Seeing as I'll be passing my 15th anniversary in this whole sysadmin
thingy as of this December, this is kind of relevant. As it happens, I am
facing the choice to exfiltrate to Management or stay in tech and
potentially dead-end myself. I narrowly missed dead-ending myself at my
last job, which is a big part of why I left it.
Like Ned Harvey, I also have seen most job openings looking for the 5-7
year mark, with very few looking for more then that. The few I saw had
very specific requirements; prominent in all of them was high level
project-management experience for mid-size teams, a skill I lacked due to
the small team I was on at OldJob.
And yeah, there are times to admit the specific technologies you worked on
10+ years ago, and times to just mention highest-level duties without
reference to WHAT you're working. Or if what you were working on is
something of a pariah technology, which can be a problem if the pariah was
a major job-duty until really recently (like that large NetWare migration
project in 2008, 8+ years after everyone thought NetWare was dead).

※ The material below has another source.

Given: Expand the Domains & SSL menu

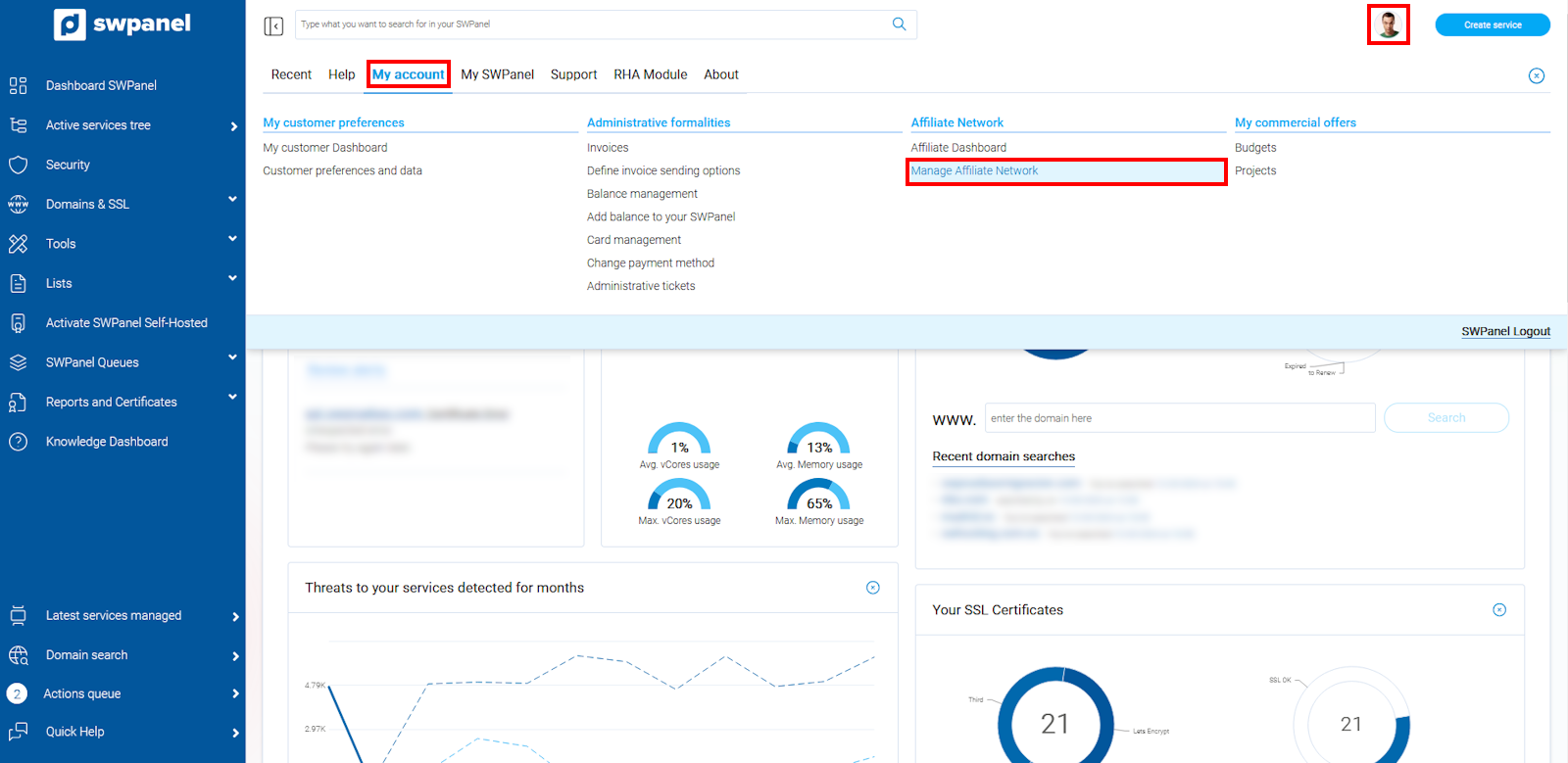Looking at the screenshot, I should (232, 200).
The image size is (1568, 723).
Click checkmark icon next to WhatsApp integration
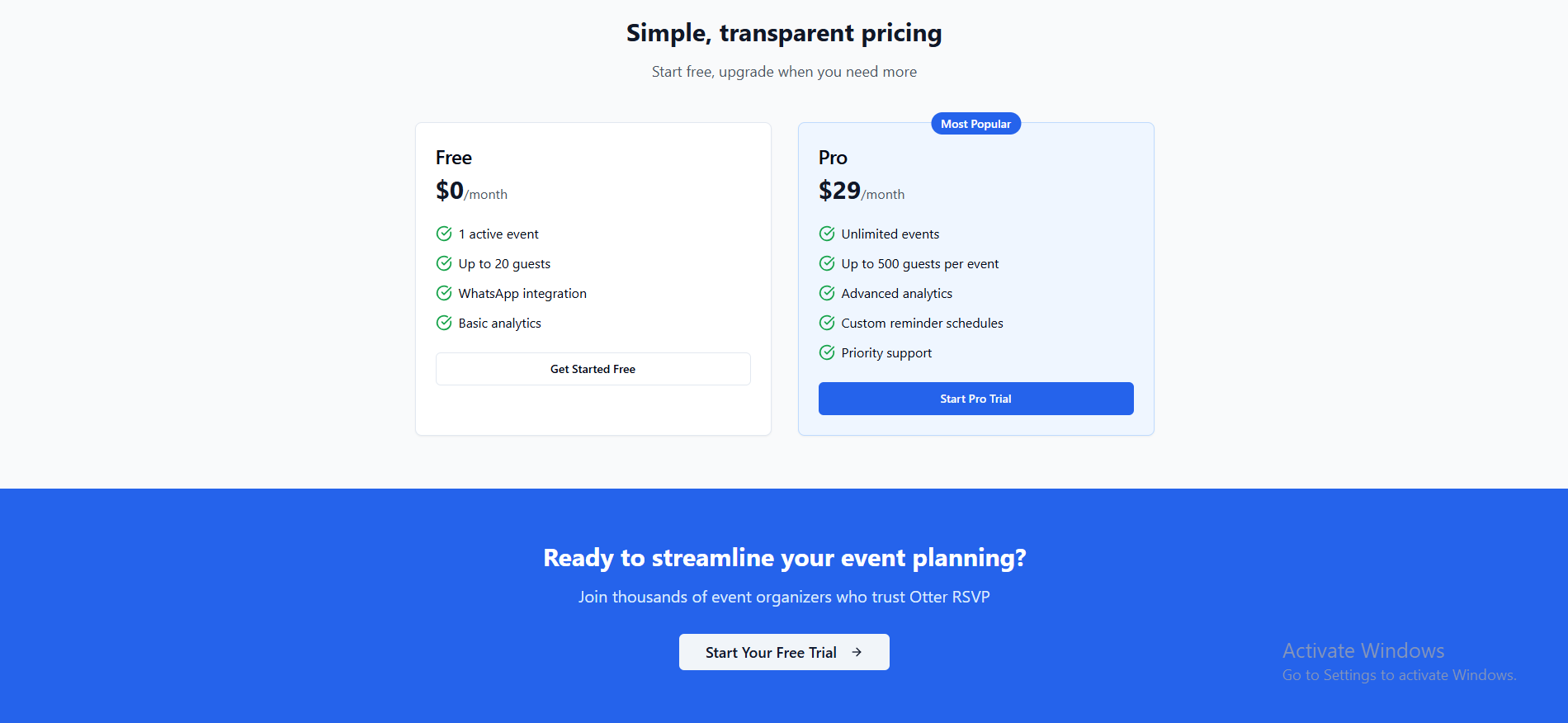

Being aware of what your resume looks like in light of the overall
job-market is a big thing. Of course, if you've planted roots and don't
plan to move because you're happy where you are, then you can happily
ignore that. I left my old job because my resume looked like it was from
2005. Since I really didn't want to be a lifer at that job, I left for
something that'll HELP my resume instead.
15 years is enough to have lived through two major technology cycles. By
now it's "embrace change, anything else is just drifting."
My current employer is decidedly buzzword compliant, and it's great. I'm
now living in 2012, not 2005. I'm working on technologies that will
actually help me find a job should I suddenly not have this one, which is
a pleasent change. They're even better about CE, thought not by much (only
get it in good quarters).
It also means I'm climbing 7 years of hill to get up to speed, and it's a
slog. I'm learning lots (a nice change), and so is the dev-team I'm
working with. It's great.
However...
This is a very young company. I'm one of the oldest people in the company
and I've yet to hit 40, and I'm the oldest person in the Engineering
department (we lump Software and Systems engineers into one department). A
good half of our software engineers are ex-interns we've hired after
graduation. The corporate culture reflects this fresh-faced population,
with hey-whatever hours that tend to add up to somewhat more than 40 hours
a week and beer-heavy company parties. I'm finding an actual age
difference here in attitudes towards life-balance that is hard to
overcome; I can't challenge it since I won't be seen as a team player, and
attempting to go all-in is infeasable due to home stuff.
This is what the mid-career challenge looks like for me. The temptation to
go into Management is rather present. But not yet.
--
Law of Probable Dispersal:
Whatever it is that hits the fan will not be evenly distributed.